The topic has been raised again this year because Virginia Rometty is the new chief executive officer of IBM, and the company’s four most recent CEOs reportedly have been Augusta members.
It follows that Tour commissioner Tim Finchem was asked about how the Tour views its discriminatory policy.
After saying the Tour carefully follows a policy in which it will not have co-sanctioned events at clubs not open to minority and female members, he in effect said the Masters gets an exemption.
“We have concluded a number of times now ... that we are not going to give up the Masters as a tournament on our tour,” Finchem said. “It’s too important. And so at the end of the day, the membership of that club will have to determine their membership. They are not doing anything illegal.
“We just elect to continue to recognize them as an official-money event on the PGA Tour because we think that it’s important to golf. . . . I know some people don’t like that position, and I appreciate that and I understand their reasoning, but that’s the decision we’ve made.”
I don’t like the fact that Augusta National gets a pass. I don’t like that the private club with public connections through the Masters hasn’t evolved to the point of admitting a female member. I don’t agree with the Tour’s double standard, its looking the other way in regard to the Masters.
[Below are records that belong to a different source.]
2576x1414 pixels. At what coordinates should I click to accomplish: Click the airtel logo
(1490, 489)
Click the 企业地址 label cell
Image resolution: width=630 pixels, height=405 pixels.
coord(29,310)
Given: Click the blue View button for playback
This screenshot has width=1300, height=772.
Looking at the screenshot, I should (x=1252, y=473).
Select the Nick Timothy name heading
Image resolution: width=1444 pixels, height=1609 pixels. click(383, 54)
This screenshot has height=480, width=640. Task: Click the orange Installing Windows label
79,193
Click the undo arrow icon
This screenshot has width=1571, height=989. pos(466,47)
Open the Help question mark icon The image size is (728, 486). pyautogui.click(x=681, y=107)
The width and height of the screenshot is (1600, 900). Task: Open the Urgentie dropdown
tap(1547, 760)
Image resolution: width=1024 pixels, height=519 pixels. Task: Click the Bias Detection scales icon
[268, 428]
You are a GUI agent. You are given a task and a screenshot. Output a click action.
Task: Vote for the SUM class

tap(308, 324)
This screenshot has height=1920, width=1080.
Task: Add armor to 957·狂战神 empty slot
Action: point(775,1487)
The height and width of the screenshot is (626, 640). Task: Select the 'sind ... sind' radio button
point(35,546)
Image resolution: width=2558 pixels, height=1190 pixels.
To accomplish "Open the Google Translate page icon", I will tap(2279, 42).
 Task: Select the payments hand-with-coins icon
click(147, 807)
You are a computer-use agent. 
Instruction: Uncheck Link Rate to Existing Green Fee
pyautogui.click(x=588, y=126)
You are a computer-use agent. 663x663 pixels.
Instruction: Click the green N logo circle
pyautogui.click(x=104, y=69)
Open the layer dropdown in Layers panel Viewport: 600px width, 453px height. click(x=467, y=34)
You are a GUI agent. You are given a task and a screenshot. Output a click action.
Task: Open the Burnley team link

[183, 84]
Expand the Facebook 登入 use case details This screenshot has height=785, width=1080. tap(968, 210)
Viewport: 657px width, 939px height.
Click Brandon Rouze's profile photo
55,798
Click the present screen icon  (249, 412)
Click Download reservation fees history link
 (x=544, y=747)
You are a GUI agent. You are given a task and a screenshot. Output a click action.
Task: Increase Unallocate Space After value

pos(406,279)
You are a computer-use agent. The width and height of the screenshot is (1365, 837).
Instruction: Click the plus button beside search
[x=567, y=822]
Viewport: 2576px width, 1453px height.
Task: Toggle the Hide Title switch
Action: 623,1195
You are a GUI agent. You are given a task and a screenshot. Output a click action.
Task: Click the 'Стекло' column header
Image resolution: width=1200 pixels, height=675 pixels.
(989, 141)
And I don’t like that Finchem said a golf tournament is more important than a discriminatory practice.
But I understand where he’s coming from. And I appreciate his candor. If nothing else, he was honest with the “It’s too important” stand. He had guts to say that instead of skirting an issue, as he has done deftly in the past.
It’s too important.
Roll that around and think about it. Here’s what Finchem didn’t say.
It’s too important because Augusta National is full of captains of industry and the PGA Tour asks such captains of industry to write $7 million checks to sponsor Tour events.
It’s too important because Tour players probably would revolt if their organization suddenly said the Masters no longer would be an official-money event.
It’s too important because Augusta National donates a lot of money to The First Tee, one of the Tour’s babies.
It’s too important because the Masters is arguably the most popular tournament on the Tour schedule.
So score one for the importance of power and money.